◆ **Written task**
Please return, word for word, the passage of the lakeorm documentation excerpt below starting with "DuckDB / Databricks" and going on through "a schema-mismatch error.".
··· Page excerpt
Composition is always three pieces: a Driver (transport — how we connect and execute), a Dialect (the data-dialect — DDL, DML, capabilities, semantics; Iceberg vs Delta), and a Backend (where the bytes live). Each is a stable public interface; concrete implementations live under drivers/, dialects/, and backends/.

Index

Constants

This section is empty.

Variables

This section is empty.

Functions

func Query

func Query[T any](ctx context.Context, db Client, source drivers.Source) ([]T, error)

Query runs source against db's driver and materialises every decoded row into []T. The driver must implement drivers.Convertible (all v0 drivers do).

Source is driver-native — build one with the driver's own conversion helper:

drv := db.Driver().(*spark.Driver)
users, err := lakeorm.Query[User](ctx, db,
    drv.FromSQL("SELECT * FROM users WHERE country = ?", "UK"))

DuckDB / Databricks use the same shape with their own FromSQL / FromRows / FromTable helpers; anything the helpers don't cover can be expressed as a bare drivers.Source closure.

The `spark:"..."` / `lake:"..."` tags on T bind result columns to fields. A field in T the source doesn't project surfaces as a schema-mismatch error.

func QueryFirst

func QueryFirst[T any](ctx context.Context, db Client, source drivers.Source) (*T, error)

QueryFirst runs source and returns the first decoded row, or errors.ErrNoRows if source yielded zero rows.
······
··· Source excerpt
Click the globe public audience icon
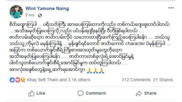This screenshot has width=182, height=102. pyautogui.click(x=40, y=15)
······
◆ **Response to the task**
DuckDB / Databricks use the same shape with their own FromSQL / FromRows / FromTable helpers; anything the helpers don't cover can be expressed as a bare drivers.Source closure.

The `spark:"..."` / `lake:"..."` tags on T bind result columns to fields. A field in T the source doesn't project surfaces as a schema-mismatch error.